Dundee Corporation, which will have to make a decision soon about DC.PR.E, has announced (although not yet on their website): that Mark Goodman, President, has departed the Company.

“On behalf of the board of directors and fellow members of the executive management team, I would like to thank Mark for his dedication and contributions to Dundee Corporation,” said Jonathan Goodman, Chairman and Chief Executive Officer. “We would also like to wish Mark the best in his future endeavors.”

Mark Goodman’s responsibilities related to the resources portfolio and merchant capital activities at Dundee Corporation will be split amongst various executives at the Company.

This follows earlier news of:

the sale of Dundee Securities Ltd. (“Dundee Securities”) to Echelon Wealth Partners Inc. (“Echelon”) for total consideration of $4 million.
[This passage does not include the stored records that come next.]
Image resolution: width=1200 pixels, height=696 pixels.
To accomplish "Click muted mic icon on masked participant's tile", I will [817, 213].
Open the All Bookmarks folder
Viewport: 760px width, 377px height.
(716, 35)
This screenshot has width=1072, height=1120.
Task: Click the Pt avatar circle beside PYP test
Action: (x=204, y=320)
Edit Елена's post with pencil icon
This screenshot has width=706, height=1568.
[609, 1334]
This transaction is also expected to provide Dundee with additional liquidity from Dundee Securities of up to $5 million and ongoing cost savings. In October 2018, approximately $15 million of regulatory capital supporting Dundee Securities was provided to Dundee Corporation.

DC.PR.E closed today at 16.10 … while DC.A closed at 1.16. Assiduous Readers will remember that the issue has a hard maturity June 30, 2019, but the company can force conversion at the current redemption price of DC.PR.E (25.25) “together with all accrued and unpaid dividends up to but excluding the date fixed for conversion” into DC.A at “the greater of: (i) $2.00; and (ii) 95% of the weighted average trading price of the Subordinate Voting Shares on the TSX for the 20 consecutive trading days ending on the fourth day prior to the date specified for conversion or, if such fourth day is not a trading day, the immediately preceding trading day.”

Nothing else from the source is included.